Wir wissen sehr wohl, dass eine hohe Angebotsqualität die wichtigste Grundlage für eine erfolgreiche und zukunftsorientierte Weiterentwicklung unseres regionalen Tourismus ist. Und wir kennen auch die Schwächen und Verbesserungspotenziale sehr genau. Gerade deshalb werden in der "Regionalinitiative Mosel" - einem Zusammenschluss aller Kommunen, Kammern und Wirtschaftspartner der Region - mit viel Engagement Qualitätsinitiativen auf dem Weg gebracht und touristische "Qualitätsratgeber" unter der Dachmarke "Mosel" qualifiziert und zertifiziert. Im Rahmen dieser Initiative und weit darüber hinaus tätigen Unternehmer zukunftsorientierte Investitionen in ihre Betriebe sowie ihre Servicequalität und gehen unternehmerische Risiken ein. Winzer kämpfen für den Erhalt der Weinkulturlandschaft Mosel und schaffen vom "Besten Schoppenwein" bis zum prämierten Spitzenwein unverwechselbare Produkte. Hotel- und Gastronomiebetriebe nehmen Geld in die Hand und investieren, um trotz oder wegen schwierigster Rahmenbedingungen und Finanzkrise den steigenden Marktansprüchen mit "Modernität" und "Generationenwechsel" begegnen zu können. Sie kämpfen dabei mit einem enormen Fachkräftemangel und stehen unter hohem Wettbewerbsdruck.

Diese Unternehmer und Betriebe bieten ein reiches und qualitätsvolles touristisches Angebot, zugeschnitten auf ganz unterschiedliche Zielgruppen und Nachfragebereiche, welches genau in dieser Vielfalt und Bandbreite in Ihrem Artikel nicht nur unbeachtet bleibt, sondern mit Füßen getreten und beschädigt wird.

Mit schlecht recherchierten Inhalten, mit polarisierender Darstellung und mit einem überzogen sarkastischen Schreibstil wird eine ganze Tourismusregion verunglimpft und beschimpft. Selbst vor einer Beleidigung der hier lebenden Menschen und ihrer Urlaubsgäste wird nicht zurückgeschreckt.
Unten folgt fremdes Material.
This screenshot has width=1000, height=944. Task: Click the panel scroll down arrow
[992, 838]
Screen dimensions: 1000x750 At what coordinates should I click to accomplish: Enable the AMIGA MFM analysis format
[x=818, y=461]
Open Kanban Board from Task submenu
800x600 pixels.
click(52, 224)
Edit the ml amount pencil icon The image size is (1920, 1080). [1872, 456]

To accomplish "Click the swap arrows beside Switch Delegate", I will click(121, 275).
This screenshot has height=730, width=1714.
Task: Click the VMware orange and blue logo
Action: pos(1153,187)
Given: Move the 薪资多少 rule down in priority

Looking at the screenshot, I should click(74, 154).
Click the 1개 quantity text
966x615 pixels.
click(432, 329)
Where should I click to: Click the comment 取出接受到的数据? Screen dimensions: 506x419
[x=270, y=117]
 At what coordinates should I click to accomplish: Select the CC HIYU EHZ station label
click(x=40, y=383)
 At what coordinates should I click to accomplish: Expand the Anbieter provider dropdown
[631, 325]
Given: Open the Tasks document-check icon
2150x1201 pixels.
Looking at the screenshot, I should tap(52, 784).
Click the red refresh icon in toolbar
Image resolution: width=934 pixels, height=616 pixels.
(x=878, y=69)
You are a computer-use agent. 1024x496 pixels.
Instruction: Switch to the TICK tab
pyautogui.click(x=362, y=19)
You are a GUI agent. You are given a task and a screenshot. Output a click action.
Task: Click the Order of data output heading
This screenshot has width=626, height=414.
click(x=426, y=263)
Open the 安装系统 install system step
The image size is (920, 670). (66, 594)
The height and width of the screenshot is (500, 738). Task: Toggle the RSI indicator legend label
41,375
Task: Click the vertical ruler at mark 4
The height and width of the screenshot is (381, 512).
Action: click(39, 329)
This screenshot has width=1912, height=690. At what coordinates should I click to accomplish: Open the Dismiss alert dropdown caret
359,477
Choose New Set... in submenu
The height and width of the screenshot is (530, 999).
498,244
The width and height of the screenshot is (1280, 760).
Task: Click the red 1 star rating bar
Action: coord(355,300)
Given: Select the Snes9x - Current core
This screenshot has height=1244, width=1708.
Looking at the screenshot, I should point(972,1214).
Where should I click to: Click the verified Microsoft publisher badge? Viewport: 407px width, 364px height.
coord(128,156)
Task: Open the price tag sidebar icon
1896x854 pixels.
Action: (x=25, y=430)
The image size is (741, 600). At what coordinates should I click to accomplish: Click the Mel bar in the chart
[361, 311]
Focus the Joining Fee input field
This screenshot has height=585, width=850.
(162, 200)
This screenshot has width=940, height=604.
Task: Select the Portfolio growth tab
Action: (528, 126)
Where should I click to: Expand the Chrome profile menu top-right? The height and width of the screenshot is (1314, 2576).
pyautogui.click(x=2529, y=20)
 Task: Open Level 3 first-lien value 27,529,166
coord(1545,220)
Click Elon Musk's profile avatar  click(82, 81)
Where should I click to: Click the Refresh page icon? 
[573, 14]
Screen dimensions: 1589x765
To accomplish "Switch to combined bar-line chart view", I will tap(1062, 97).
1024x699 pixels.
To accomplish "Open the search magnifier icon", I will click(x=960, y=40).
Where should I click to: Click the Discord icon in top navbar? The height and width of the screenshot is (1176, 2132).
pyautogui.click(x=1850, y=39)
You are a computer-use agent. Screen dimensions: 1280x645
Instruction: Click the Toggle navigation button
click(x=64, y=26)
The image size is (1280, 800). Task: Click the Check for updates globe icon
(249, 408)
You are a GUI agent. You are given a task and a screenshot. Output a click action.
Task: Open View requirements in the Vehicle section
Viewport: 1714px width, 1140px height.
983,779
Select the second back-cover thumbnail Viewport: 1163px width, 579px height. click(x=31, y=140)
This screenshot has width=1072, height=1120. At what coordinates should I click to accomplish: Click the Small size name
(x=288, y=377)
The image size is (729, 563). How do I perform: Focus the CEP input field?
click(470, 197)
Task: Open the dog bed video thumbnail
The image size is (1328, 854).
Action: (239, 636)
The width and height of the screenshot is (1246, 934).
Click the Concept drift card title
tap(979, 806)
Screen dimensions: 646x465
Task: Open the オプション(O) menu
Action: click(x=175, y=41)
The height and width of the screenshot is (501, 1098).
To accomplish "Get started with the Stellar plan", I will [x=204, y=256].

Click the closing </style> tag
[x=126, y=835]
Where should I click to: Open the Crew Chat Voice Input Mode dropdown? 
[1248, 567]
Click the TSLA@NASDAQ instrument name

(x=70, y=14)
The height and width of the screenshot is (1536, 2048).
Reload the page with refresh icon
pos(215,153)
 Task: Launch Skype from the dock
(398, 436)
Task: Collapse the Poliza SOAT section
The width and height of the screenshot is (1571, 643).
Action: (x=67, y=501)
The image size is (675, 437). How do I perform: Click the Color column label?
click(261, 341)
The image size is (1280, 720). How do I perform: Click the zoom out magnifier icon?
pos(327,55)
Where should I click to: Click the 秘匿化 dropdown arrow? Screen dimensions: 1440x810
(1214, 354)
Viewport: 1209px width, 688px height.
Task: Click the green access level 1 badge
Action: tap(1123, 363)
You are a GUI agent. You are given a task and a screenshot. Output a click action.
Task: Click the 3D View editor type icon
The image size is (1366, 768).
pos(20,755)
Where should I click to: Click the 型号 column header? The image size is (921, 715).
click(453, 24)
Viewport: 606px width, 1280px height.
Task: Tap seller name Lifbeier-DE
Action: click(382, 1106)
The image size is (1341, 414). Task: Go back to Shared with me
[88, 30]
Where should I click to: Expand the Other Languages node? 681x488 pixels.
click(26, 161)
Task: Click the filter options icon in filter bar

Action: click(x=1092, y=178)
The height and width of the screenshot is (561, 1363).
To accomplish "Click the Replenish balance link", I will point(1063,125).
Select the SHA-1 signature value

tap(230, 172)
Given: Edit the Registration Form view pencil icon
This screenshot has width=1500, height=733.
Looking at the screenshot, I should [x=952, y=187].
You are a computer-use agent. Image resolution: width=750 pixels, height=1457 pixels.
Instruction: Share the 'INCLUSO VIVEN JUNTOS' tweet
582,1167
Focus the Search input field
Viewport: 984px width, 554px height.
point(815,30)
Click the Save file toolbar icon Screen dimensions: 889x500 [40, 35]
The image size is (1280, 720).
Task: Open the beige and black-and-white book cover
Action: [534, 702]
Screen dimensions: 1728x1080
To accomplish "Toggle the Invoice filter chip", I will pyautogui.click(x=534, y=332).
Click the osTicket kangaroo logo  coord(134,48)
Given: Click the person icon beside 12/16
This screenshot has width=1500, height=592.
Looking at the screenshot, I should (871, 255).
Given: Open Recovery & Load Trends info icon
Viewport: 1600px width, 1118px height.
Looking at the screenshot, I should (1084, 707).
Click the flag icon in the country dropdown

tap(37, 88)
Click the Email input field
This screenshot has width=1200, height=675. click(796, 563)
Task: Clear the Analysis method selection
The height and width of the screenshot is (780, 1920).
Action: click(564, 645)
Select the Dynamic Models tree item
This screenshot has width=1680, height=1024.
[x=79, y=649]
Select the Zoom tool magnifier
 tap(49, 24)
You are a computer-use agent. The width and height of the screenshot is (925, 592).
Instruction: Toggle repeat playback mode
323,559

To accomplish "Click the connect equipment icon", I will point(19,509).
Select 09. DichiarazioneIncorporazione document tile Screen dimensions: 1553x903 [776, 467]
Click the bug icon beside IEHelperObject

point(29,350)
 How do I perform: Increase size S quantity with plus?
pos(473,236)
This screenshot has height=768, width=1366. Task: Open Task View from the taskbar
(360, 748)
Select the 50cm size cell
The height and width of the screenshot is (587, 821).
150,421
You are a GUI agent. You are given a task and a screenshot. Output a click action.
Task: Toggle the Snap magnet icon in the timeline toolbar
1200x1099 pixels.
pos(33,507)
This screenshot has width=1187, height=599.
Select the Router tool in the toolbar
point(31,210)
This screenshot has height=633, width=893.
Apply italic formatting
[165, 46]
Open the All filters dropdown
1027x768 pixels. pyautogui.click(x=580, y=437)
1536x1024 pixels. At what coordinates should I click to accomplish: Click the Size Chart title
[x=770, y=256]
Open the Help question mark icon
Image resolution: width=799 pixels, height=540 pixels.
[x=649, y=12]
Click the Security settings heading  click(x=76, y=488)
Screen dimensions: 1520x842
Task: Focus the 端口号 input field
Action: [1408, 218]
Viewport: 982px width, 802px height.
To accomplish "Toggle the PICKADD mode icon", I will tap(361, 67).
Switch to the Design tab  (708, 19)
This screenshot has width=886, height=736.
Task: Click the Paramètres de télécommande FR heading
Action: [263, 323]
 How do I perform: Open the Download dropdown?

Bei allen Zugeständnissen an die journalistische "Pressefreiheit" und mit durchaus vorhandenem Problembewusstsein und Kritikfähigkeit sollte diese Kritik jedoch immer sachlich und ausgewogen sein. Dass Ihr Redakteur den "Finger in die wunden Punkte" legt und dabei auf die Stilmittel der Überzeichnung und Ironie zurückgreift, möchten wir ihm nicht absprechen. Sarkasmus und Ironie sollten aber auch oder gerade in einer Zeitung vom Format der Frankfurter Allgemeinen Zeitung ihre Grenzen haben und nicht schädigen.

Dass die seit über 20 Jahren erfolgreich arbeitende Regionalagentur Mosellandtouristik durch die Nennung ihrer "Unterstützung" im Abspann des Artikels mit in die Verantwortung für den beschädigenden Inhalt gezogen wird, also geradezu für die - so unterstelle ich einmal - beabsichtigenden "Provozierungen" missbraucht wird, hat unser Vertrauen in die Zusammenarbeit mit den Medien grundsätzlich erschüttert. Die Reputation der PR-Arbeit der Mosellandtouristik, die in der Verantwortung gegenüber ihren Gesellschaftern und den touristischen Leistungsträgern steht, ist beschädigt. Sie haben hier "verbrannte Erde" hinterlassen. Vor diesem Hintergrund schadet dieser Artikel auch in hohem Maße der für beide Seiten wichtigen, bisher aus unserer Sicht immer kooperativen Zusammenarbeit zwischen Tourismus-PR-Stellen und Journalisten, und somit nicht zuletzt dem gesamten Berufsstand der Reisejournalisten.

Abschließend bleibt nur noch festzustellen, dass der Ärger über eine derart unprofessionelle Recherchearbeit und Berichterstattung nur noch übertroffen wird von meinem Unverständnis über den beleidigenden und entwürdigenden Schreibstil - und dies in einem Artikel der renommierten Frankfurter Allgemeinen Zeitung.

Bleiben Sie tatsächlich dabei, die Menschen an der Mosel als "Ochsen" zu nennen? Menschen, die auch Leser Ihres Blattes und Kunden Ihres Verlags sind? Falls ja, lassen Sie uns Moselaner dies wissen. Falls nein, erwarten wir eine öffentlich wirksame Entschuldigung."